The virus known as Dyre targets Windows computers by hijacking the three most commonly used web browsers — Google Chrome, Firefox and Internet Explorer.
So far, Dyre has struck at more than 1,000 banks and companies around the globe, according to Symantec. While American and British institutions are the most targeted, 12 UAE banks have been targeted in the last year, resulting in nearly 400 attacks on local customers.
“Its main purpose is to steal banking credentials, such as details used to log into your bank account — user name, password, pin number. The basic things a bank uses to verify your identity,” explained Dick O’Brien, senior information develope, Symantec.

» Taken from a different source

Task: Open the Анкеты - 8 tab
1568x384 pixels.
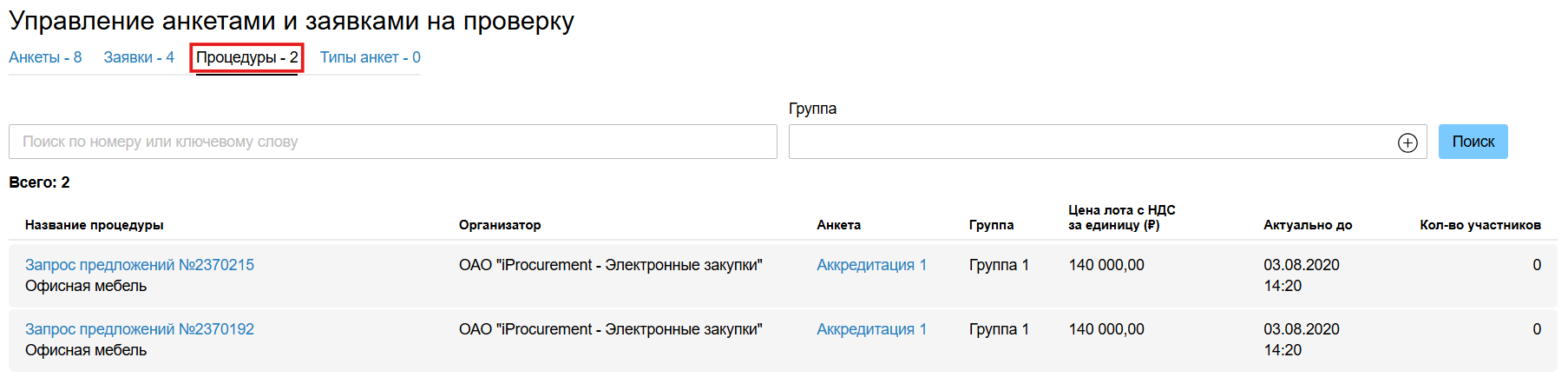Action: pos(45,57)
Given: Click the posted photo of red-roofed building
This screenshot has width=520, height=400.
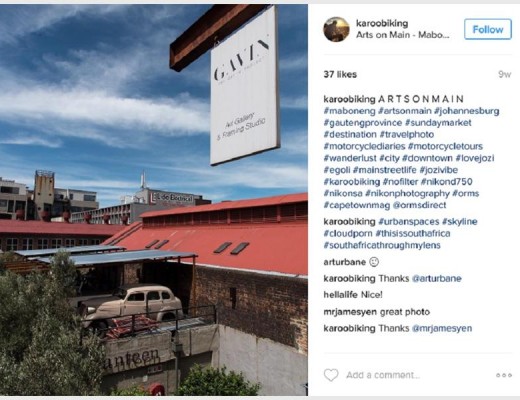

“It’s also used to deliver other forms of malware to a victim, for example add you to a ‘botnet’ that’s used to send out spam e-mails. It’s a multi-pronged threat.”
According to Symantec, Dyre is mainly spread through spam e-mails, often disguised as business-related attachments. Once the attachments are opened, a downloading tool is surreptitiously installed, which then collects intelligence on a victim and attempts to disable security software, before installing Dyre itself.
“There are a number of steps you can protect yourself. One of the main ones is to use good security software and keep it up to date, because that will detect Dyre or other similar threats,” O’Brien said.
“But also exercise caution when you receive e-mails. Be careful about opening them and also be careful about opening attachments. If something doesn’t look legitimate or doesn’t look right, you’re better off leaving it.”
O’Brien added that Symantec believes the criminals behind Dyre are located in Eastern Europe or Russia.
“We have a number of things to indicate in these areas. For example, the time-stamps on the software they develop is indicative of someone working during a working day in those areas. Their communications with their command and control servers spike in these times, and also a lot of their infrastructure seems to be located in these countries,” he said.
O’Brien also noted that the group behind Dyre is likely to be full-time, professional cyber criminals.
“I would say that the key players are career cyber criminals. They do these kind of job. It’s not a sideline for people working in other fields.”